WHAT IS EXPECTED. Each line, starting at the one with "Click the location" and running to the end of the data below, is to be set down again exactly, both ends included; leave pictures out.

____ MATERIAL PROVIDED

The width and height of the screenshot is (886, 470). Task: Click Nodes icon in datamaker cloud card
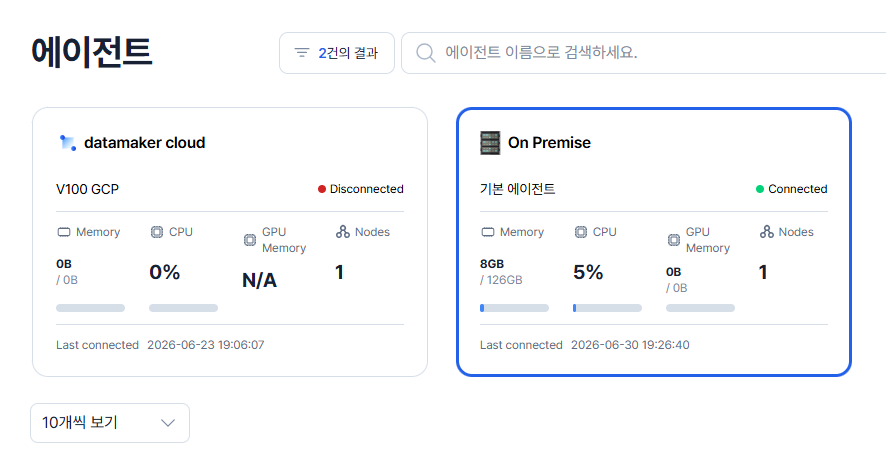(342, 232)
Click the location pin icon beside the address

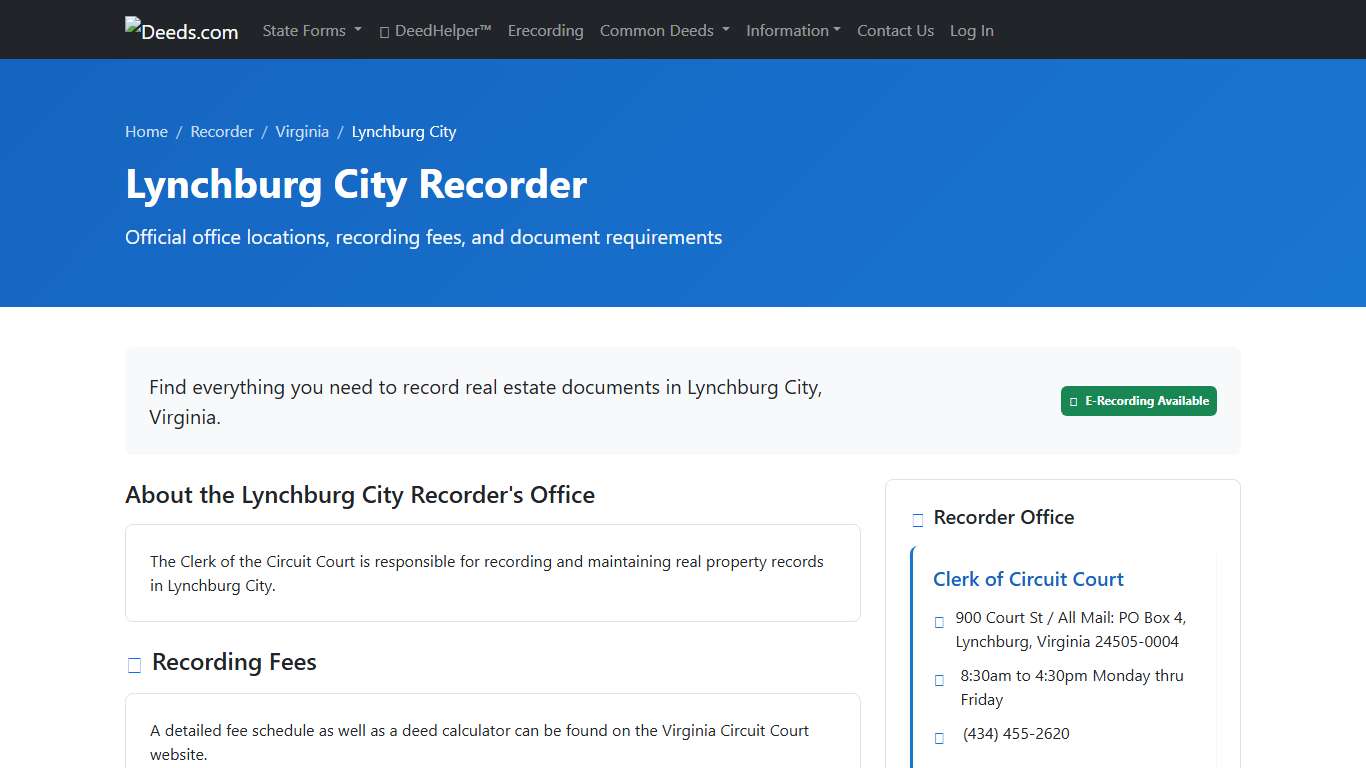(938, 621)
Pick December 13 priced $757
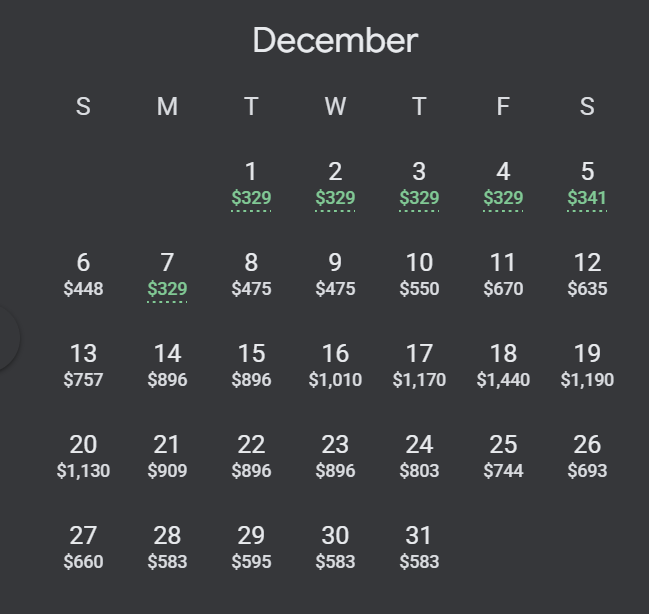The width and height of the screenshot is (649, 614). click(83, 367)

________

REPLY.
Click the location pin icon beside the address

(938, 621)
Pick December 13 priced $757
The width and height of the screenshot is (649, 614). click(83, 367)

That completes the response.